The vote this weekend will see the people of Queensland return to the polls just over a month after the state sent the most brutal of messages to a long-term ALP Government so on the nose that barely a shadow of the former Queensland parliamentary Australian Labor Party remains in the parliament and even this situation could be bettered this weekend for the LNP with the by-election for the state seat of South Brisbane, vacated by former Premier Anna Bligh well within reach for a buoyant LNP machine that has felled almost all before it.
But the main game this weekend will be the council elections to be held for every council across the state this weekend. The local government elections have lacked in the visibility that the state government election did, with outsiders drawn in to comment and dissect the extraordinary 5 weeks of the historic campaign and the very short election night wait for the result, which was almost not even required, a waste of broadcast time almost.

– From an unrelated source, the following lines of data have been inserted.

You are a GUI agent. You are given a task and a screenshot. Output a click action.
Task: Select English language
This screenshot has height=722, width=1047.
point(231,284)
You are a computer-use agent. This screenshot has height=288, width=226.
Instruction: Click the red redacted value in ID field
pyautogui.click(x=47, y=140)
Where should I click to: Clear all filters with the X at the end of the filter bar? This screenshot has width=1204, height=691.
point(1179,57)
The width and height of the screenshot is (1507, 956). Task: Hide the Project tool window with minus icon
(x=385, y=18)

Advertising for the council election seems to have been almost non-existent, with television campaigns only really ramping up in recent weeks with the two main mayoral candidates, the incumbent LNP Councillor Graham Quirk, the serving Lord Mayor and the ALP mayoralty hopeful, Ray Smith the focus of television commercials.
On the letterbox drop side of the advertising coin there has also been limited material to digest, though “digest” may be the wrong way to characterise what people generally do with political propaganda that finds its way into our letterboxes, forest-by-forest during a political campaign. This may well be a good thing as limited letterbox drops equal less spending on material most people don’t read.

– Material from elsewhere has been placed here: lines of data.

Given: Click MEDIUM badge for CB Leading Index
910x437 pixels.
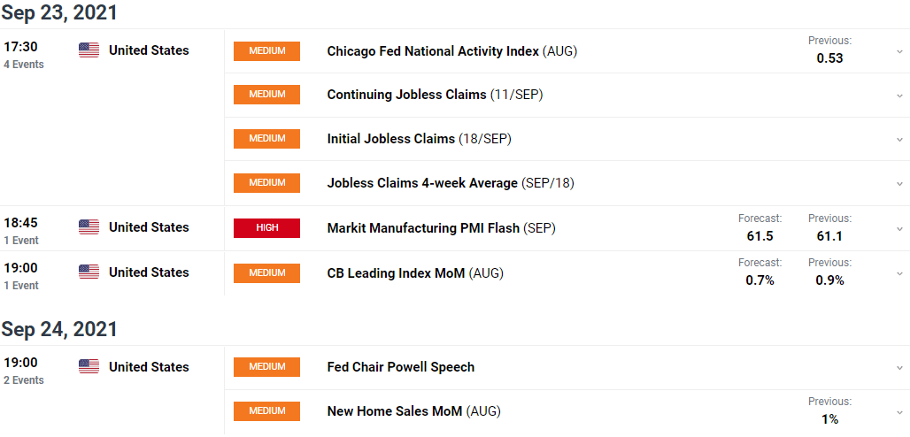Looking at the screenshot, I should pyautogui.click(x=267, y=273).
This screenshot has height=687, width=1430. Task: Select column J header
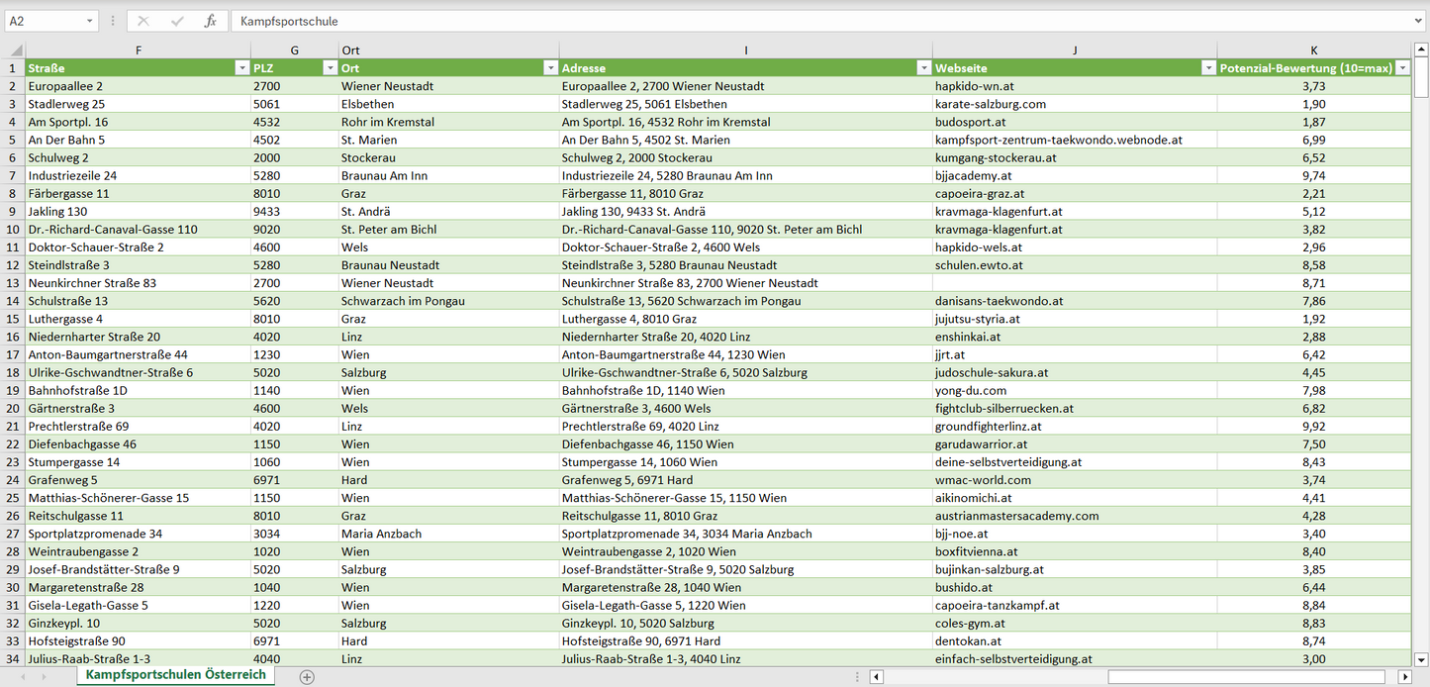(x=1074, y=50)
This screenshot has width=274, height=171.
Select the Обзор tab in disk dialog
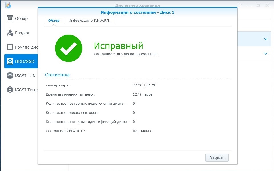54,21
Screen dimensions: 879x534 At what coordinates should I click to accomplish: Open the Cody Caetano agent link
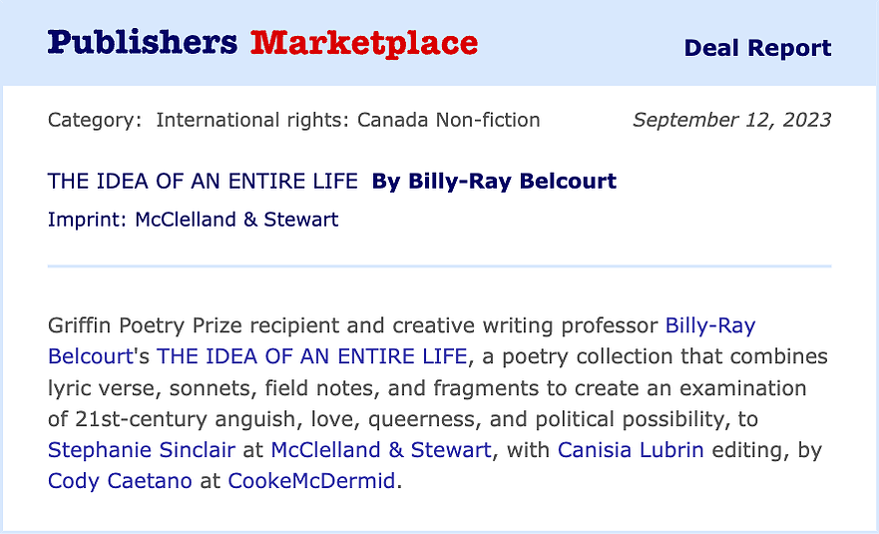click(120, 481)
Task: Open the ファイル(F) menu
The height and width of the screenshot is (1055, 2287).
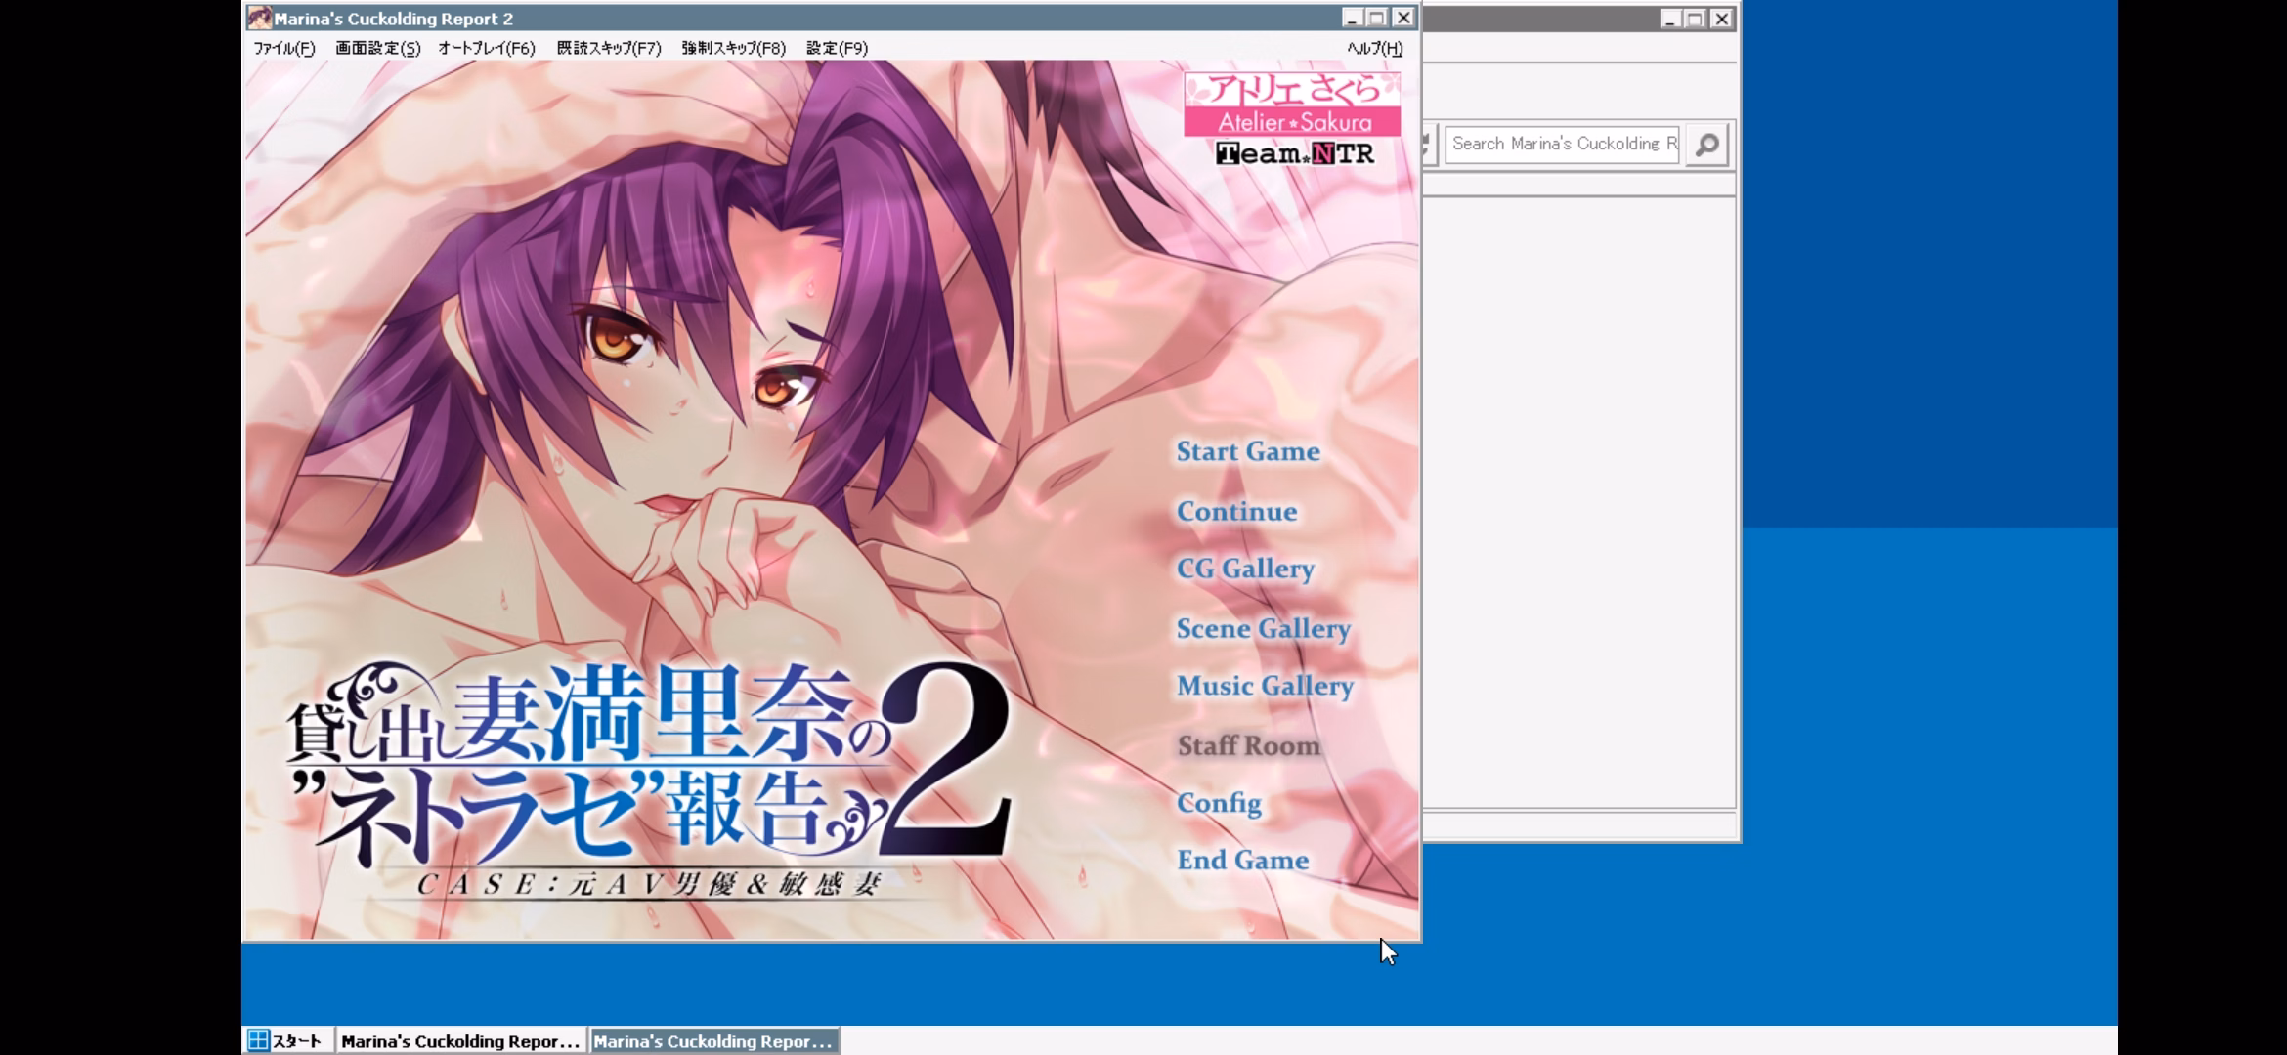Action: [283, 48]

Another feature found to be lacking during the council election campaigns has been the “boots on the ground” campaigning in the ‘burbs by party volunteers and operatives sitting close to the signage of their party’s candidate so as to not breach electoral law. These people appear to have been nowhere near as visible as they were during the recent state campaign nor any other in recent electoral history in Queensland.
Even speeches by the two major players, Lord Mayor Quirk and Ray Smith seem to have been few and far between, although, judging by media releases of announcements by the candidates, perhaps they have been a victim of a weariness toward political lobbying for votes so recently after the endurance race that was Queensland Votes 2012. Though local media did host one of these events today, just 5 days out from voting day.
These circumstances combined scream out that the population of Queensland are weary of elections, that having one so soon after the state voted to oust the ALP Government, people for the most part just will not care for having more politics thrown at them after having en masse delivered the ALP in Queensland absolute mass devastation.
The lack of seriously vigorous and visible campaigning also points to the result not being a good one again for the Labor Party in Queensland. There just doesn’t appear to be that energy for change in City Hall, that thirst for delivering the reins of council to an alternative power.
Surely too, the recent electoral tsunami across the state has had a strong role in dissuading a struggling Labor brand to commit to fighting a very hard, energetic and tangible campaign.
Party finances so soon too after a highly publicised campaign in the state election have also led to the party coffers for both sides of politics to be drained sufficiently to render any real media blitz severely dehydrated.
Though it may be easy, given the lack of attention, don’t forget to vote in this hide and seek poll in reverse where the winner will be the one that didn’t end up hiding very well from the spotlight. Oh, it could also be the incumbent in situations like this.